Im Mittelpunkt der Versammlung der Heiligen erstrahlt die Jungfrau Maria, »demütiger, höher, als was je gewesen« (Dante, Paradies, XXXIII, 2). Mit unserer Hand in der ihrigen fühlen wir uns dazu beseelt, mit noch mehr Elan auf dem Weg der Heiligkeit voranzugehen. Ihr vertrauen wir unser tägliches Engagement an, und sie bitten wir heute auch für unsere lieben Verstorbenen in der innigen Hoffnung, daß wir uns eines Tages alle zusammen in der glorreichen Gemeinschaft der Heiligen wiederfinden.


Nach dem Angelus:

... auf französisch: Ganz herzlich grüße ich die französischsprachigen Pilger, die hierhergekommen sind, um am Angelusgebet teilzunehmen, insbesondere die Gruppe der »Maisonnée Saint-Joseph« aus Montpellier. Am heutigen Tag, an dem wir das Fest Allerheiligen begehen, ist ein jeder dazu eingeladen, die Seligpreisungen zu hören, die eine Art Landkarte darstellen, um den Weg der Heiligkeit zu entdecken. Jeder möge in Christus den erkennen, der allein das wahre Glück und das ewige Leben schenken kann. Mit dem Apostolischen Segen.

auf englisch: Ich grüße alle englischsprachigen Pilger und Besucher, die beim heutigen Angelus zugegen sind. Das Hochfest Allerheiligen ruft uns dazu auf, unsere Gemeinschaft mit den großen Gestalten der Kirche zu vertiefen, die den Glanz des Reiches Gottes der Wahrheit und der Liebe ausstrahlen. Strengen wir uns an, ihre heroischen Tugenden nachzuahmen, und folgen wir ihrem Vorbild auf dem Weg der Vollkommenheit. Ich wünsche euch und euren Familien einen schönen Feiertag! Gott segne euch alle!

auf deutsch: Zum Hochfest Allerheiligen grüße ich ganz herzlich alle Pilger und Besucher hier auf dem Petersplatz. Die Heiligen sind Zeugen der unendlichen Liebe Gottes, die über den Tod hinausreicht. Wir wollen ihr Vorbild nachahmen und uns ihrer treuen Fürsprache anvertrauen. Der Heilige Geist bestärke uns dabei und führe uns zur vollkommenen Gemeinschaft mit Jesus Christus, dem wahren Leben, und mit allen seinen Heiligen. – Liebe Freunde, euch und euren Familien erbitte ich den Beistand des Herrn auf allen Wegen.

auf spanisch: Herzlich grüße ich die Pilger aus dem spanischen Sprachraum, die an diesem Mariengebet des »Angelus« teilnehmen. Am Hochfest Allerheiligen betrachtet die Kirche mit Freude ihre vielen Kinder, die über die Jahrhunderte hinweg ins Haus des Vaters heimgegangen sind. Sie begleiten uns mit ihrer Fürsprache. Ihre Treue dem Willen Gottes gegenüber rege uns dazu an, demütig und standhaft auf dem Weg der Heiligkeit voranzuschreiten und dabei überall tapfere Zeugen Christi zu sein.

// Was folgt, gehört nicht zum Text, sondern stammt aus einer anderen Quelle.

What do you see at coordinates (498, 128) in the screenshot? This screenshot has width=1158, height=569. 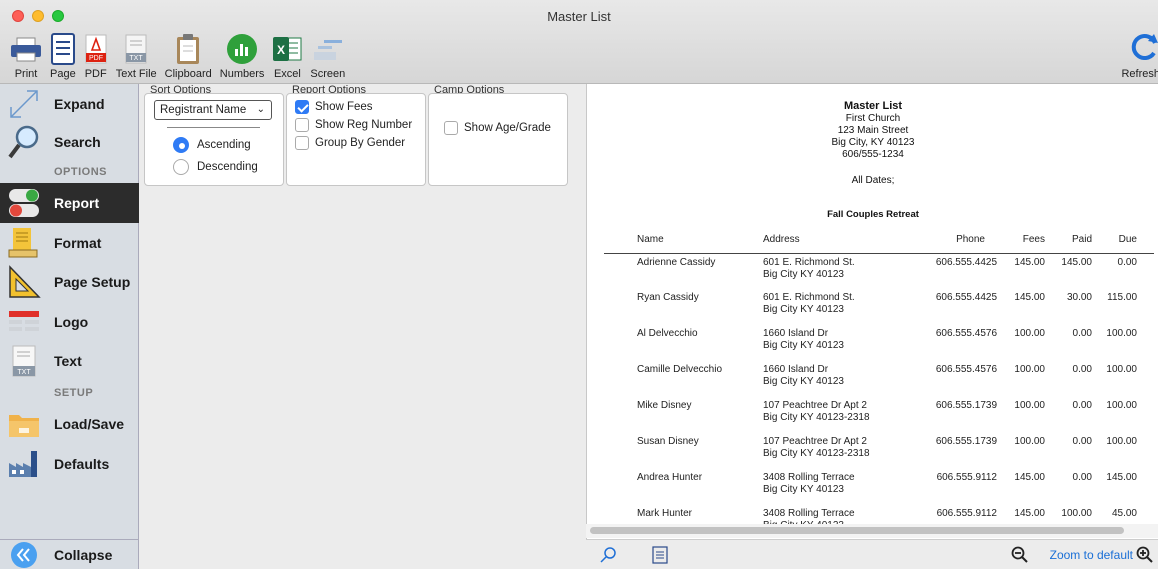 I see `show-age-grade-checkbox: Show Age/Grade` at bounding box center [498, 128].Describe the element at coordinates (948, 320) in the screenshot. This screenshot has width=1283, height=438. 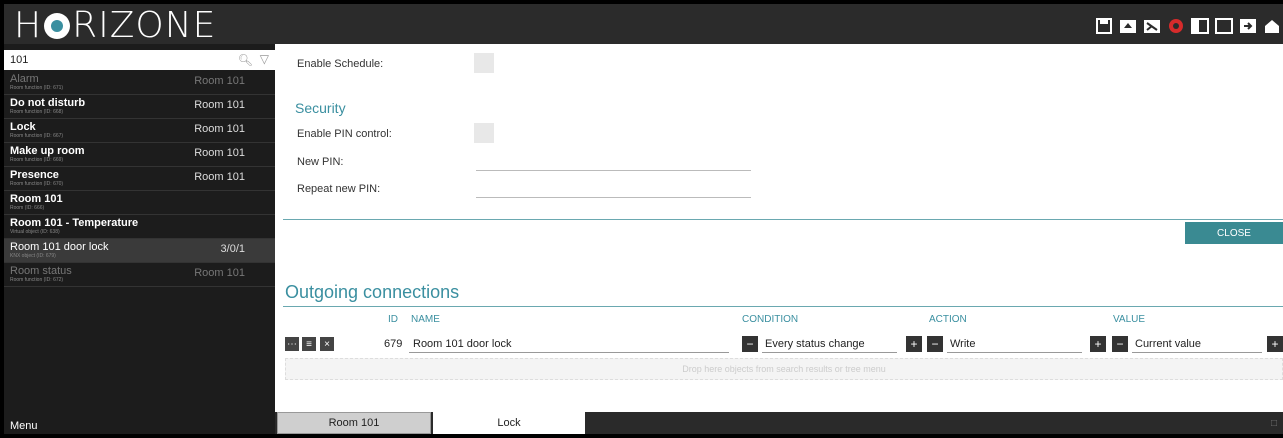
I see `col-header-action: ACTION` at that location.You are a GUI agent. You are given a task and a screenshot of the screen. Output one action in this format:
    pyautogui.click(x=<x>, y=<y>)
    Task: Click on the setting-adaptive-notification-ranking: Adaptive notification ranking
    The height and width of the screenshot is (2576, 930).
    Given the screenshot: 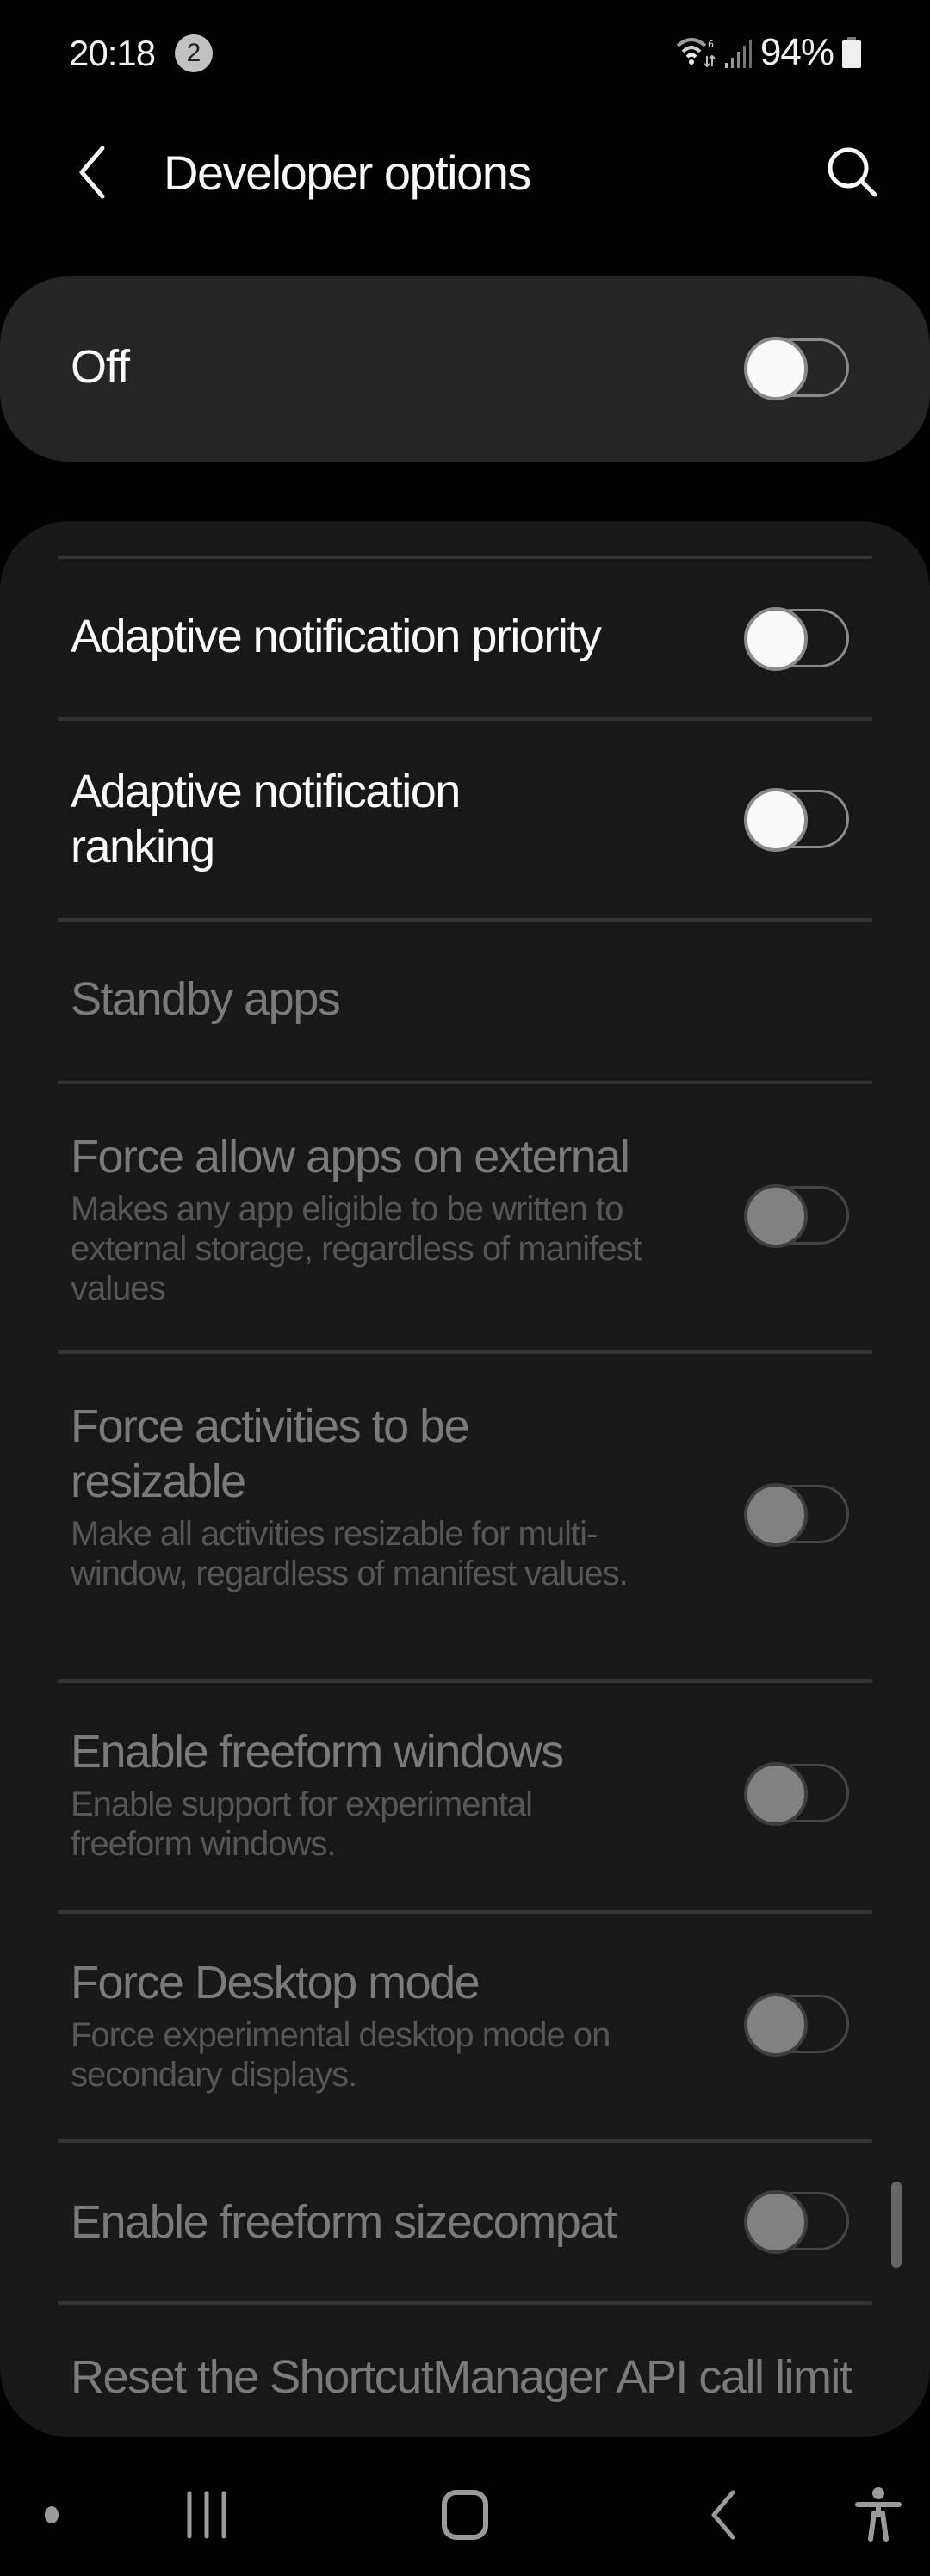 What is the action you would take?
    pyautogui.click(x=465, y=820)
    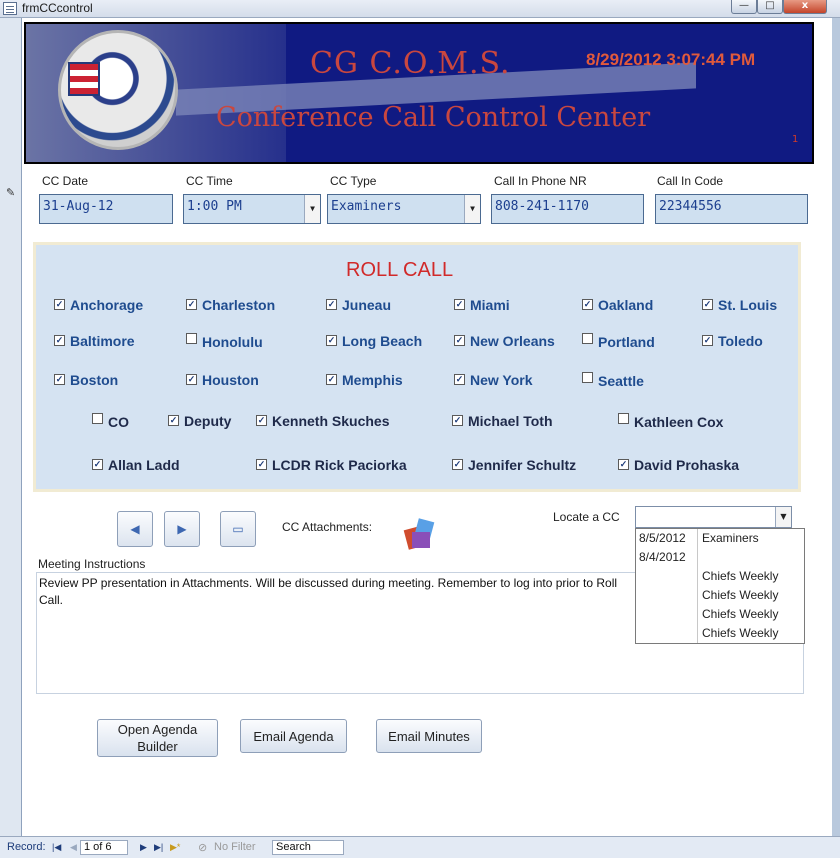  I want to click on new-record-icon: ▶*, so click(175, 848).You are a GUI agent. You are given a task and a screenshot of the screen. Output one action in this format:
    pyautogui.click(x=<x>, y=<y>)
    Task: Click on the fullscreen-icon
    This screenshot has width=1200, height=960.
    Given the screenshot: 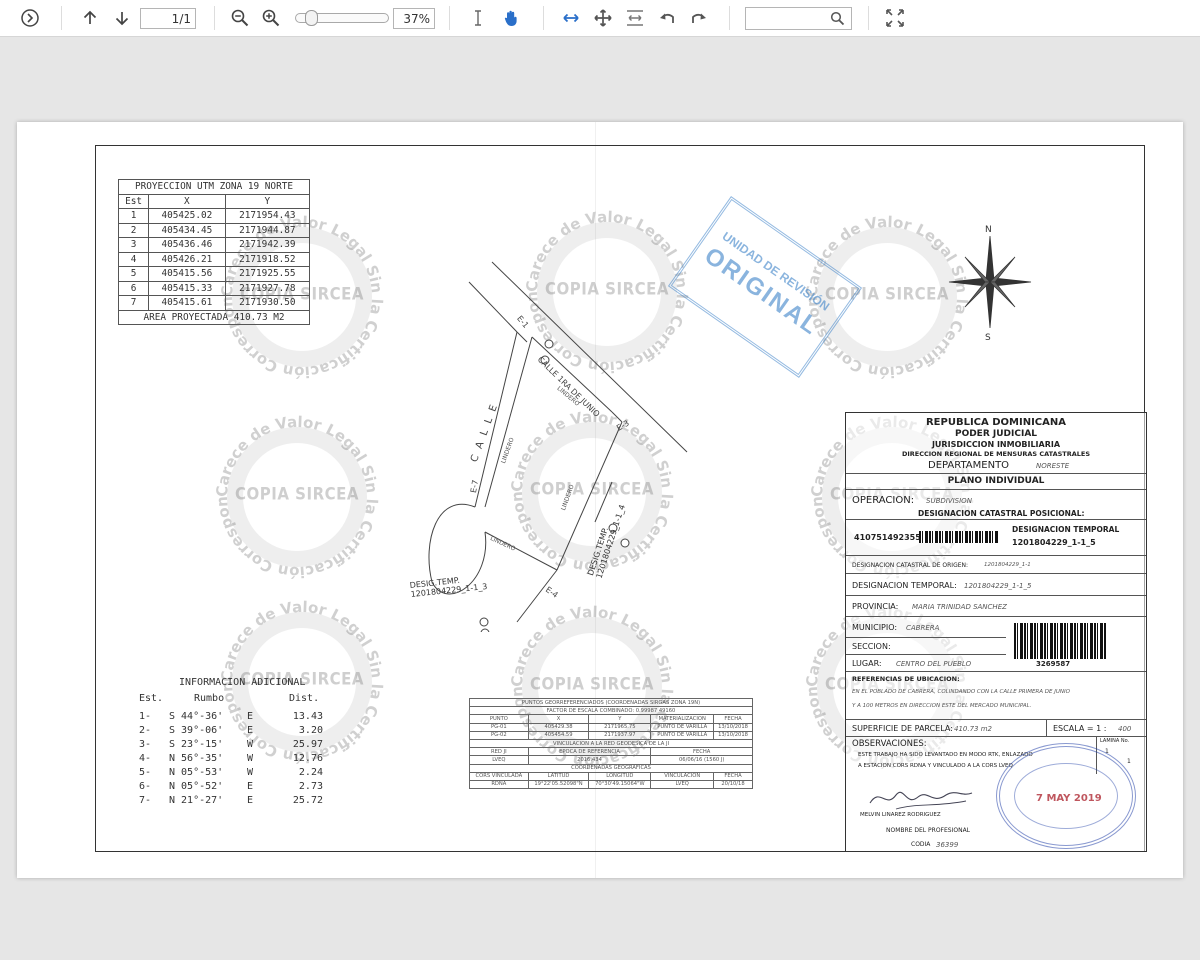 What is the action you would take?
    pyautogui.click(x=895, y=18)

auf polnisch: Ich grüße nun die Polen. Das heutige Hochfest erinnert uns daran, daß wir alle zur Heiligkeit berufen sind. Die Heiligen, die wir ehren, sind für uns ein Vorbild der Liebe zu Gott und den Menschen, der fruchtbringenden Zusammenarbeit mit der göttlichen Gnade, und sie stützen uns auf unserem Weg der Heiligkeit. Auf diesem Weg begleite euch der Segen Gottes.

... auf italienisch: Herzlich grüße ich die italienischsprachigen Pilger. Im Gedenken an die zahllose Schar der Heiligen, die in diesem Land geboren wurden und gelebt haben, ermutige ich das italienische Volk, stets deren Vorbild zu folgen und die Werte des Evangeliums zu bewahren, um das moralische Niveau des zivilen Zusammenlebens auf einem hohen Stand zu halten. Allen einen schönen Feiertag!